Comme toute encyclopédie, il permet une lecture vagabondante, au grè de notre secrète convoitise voyeuriste, tout en respectant le devoir du savoir. D’une origine située vers 1915 avec le premier film porno  A Free Ride de A. Wise Guy (une libre balade de 10 minutes) une production nord-américaine ; Jacques Zimmer propose une protohistoire du X, " le porno avant le X " à savoir un genre cinématographique avant qu’il soit labellisé X par la loi de 1975 (taxes, sanctions, prélèvements intensifs, interdiction d’affichage ni de publicité, ghettoïsations du genre par les grands groupes d’exploitation d’alors Gaumont, Pathé, UGC.) Ce qui peut paraître un tant soit peu déconcertant car naïvement, on pourrait penser que le X ne peut être un genre cinématographique, qu’il se situe hors de l’histoire, car enfin il ne s’agirait que de montrer toujours la même image : "… à peu de chose près, ce cinéma répète toujours et essentiellement la même séquence : L’entrée en gare de la Ciotat. Il ne s’agit plus des mêmes trains ni des mêmes gares. Encore moins de l’enfoncement sensoriellement suggestif des trains hitchcockiens dans des tunnels symboliques "(1)

Dès lors, on découvre qu’il fut dès l’origine du cinématographe une matière vive, notamment avec les surréalistes, rejoints plus tard par le mouvement underground. Où Bunuel, Man Ray comme Morissey et Anger ou Brakhage partageaient ce goût du scandale au nom de la transgression des tabous sociaux et moraux. Pour devenir une économie de marché relayée par le Net, grand pourvoyeur du hard. Le X de notre temps, banalisé ? Pas si sûr et ce serait peut-être son plus grand danger que de se diluer dans une norme (du visible, du discours) Depuis plus de 20 ans, le porno est devenu un objet télévisuel reléguant le cinéma dans ses marges (voir un porno sur grand écran relève de l’impossible ou presque) où le syndrome Loft Story et ses avatars ne sont que les réaproppriations des codes du porno (excitabilité du spectateur à tenir en haleine, mise en scène quasi abstraite du réel des reality show etc.) Là se situe l’enjeu fondamental du porno comme genre cinématographique où toujours la question du réel s’ébranle à chaque décennie. La misère (ou nudité, ou pauvreté, c’est selon) de ce genre en fait paradoxalement sa richesse quasi expérimentale.
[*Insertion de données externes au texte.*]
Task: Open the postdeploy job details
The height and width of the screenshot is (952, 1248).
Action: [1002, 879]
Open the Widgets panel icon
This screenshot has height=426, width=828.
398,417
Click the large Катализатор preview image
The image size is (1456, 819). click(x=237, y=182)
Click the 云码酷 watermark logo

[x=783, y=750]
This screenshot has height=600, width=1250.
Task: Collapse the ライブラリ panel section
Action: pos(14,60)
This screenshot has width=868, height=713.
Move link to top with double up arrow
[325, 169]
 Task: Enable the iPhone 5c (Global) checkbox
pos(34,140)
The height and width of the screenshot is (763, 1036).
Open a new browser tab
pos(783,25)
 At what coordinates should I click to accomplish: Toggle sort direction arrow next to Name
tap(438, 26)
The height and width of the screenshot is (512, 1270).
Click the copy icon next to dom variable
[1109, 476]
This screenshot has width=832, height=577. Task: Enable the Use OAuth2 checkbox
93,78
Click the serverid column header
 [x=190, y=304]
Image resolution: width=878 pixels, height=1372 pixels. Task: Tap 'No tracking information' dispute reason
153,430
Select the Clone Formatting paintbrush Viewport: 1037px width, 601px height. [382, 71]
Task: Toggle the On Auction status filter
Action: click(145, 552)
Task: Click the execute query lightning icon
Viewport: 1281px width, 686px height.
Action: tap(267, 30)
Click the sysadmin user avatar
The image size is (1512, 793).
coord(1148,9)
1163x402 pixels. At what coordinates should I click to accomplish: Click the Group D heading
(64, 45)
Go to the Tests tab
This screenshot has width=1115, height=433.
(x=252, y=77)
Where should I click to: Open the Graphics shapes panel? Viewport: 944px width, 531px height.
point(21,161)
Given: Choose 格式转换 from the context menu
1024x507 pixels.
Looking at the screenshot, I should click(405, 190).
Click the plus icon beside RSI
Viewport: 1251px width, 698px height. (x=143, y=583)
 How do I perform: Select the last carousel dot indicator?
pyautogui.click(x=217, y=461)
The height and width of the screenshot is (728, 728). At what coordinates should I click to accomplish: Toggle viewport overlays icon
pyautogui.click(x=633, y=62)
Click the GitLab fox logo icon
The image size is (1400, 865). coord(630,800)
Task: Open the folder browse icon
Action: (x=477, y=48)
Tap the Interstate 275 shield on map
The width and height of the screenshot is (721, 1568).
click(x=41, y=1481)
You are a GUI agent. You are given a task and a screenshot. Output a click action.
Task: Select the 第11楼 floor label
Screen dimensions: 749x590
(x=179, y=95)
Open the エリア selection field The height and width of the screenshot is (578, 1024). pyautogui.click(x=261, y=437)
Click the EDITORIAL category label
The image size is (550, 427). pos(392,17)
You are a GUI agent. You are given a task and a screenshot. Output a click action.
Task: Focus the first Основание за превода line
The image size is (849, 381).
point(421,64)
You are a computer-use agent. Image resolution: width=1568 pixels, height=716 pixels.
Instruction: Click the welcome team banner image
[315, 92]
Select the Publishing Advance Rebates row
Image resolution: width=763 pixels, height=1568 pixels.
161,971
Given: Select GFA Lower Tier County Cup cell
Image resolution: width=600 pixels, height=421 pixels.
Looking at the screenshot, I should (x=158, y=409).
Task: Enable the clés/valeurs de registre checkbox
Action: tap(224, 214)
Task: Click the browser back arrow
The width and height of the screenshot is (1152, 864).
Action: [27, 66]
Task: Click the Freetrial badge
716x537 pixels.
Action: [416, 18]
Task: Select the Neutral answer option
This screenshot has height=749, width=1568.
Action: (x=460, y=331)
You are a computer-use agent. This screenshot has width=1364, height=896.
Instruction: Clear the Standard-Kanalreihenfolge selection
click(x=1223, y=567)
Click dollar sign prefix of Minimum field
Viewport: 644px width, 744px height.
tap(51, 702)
De ce ça à montrer, il n’a cessé de convoquer toute une fantasmagorie mais aussi une puissance formelle parfois sidérante ( Derrière la porte verte de Jim et Artie Mitchell 1972 le film fondateur, Rêve de cuir de Francis Leroi avec Zara Whites aux limites du fantastique et les essais de John B. Root, notamment Sextet, porno fondé sur une exacerbation voyeuriste décrivant les premiers pas dans le X d’une novice,  Exhibition 99 et surtout le projet Explicite où il met en scène durant 90 minutes, en direct et en multi-caméras, un coït ininterrompu en diffusion live sur la chaîne câblée Kiosque).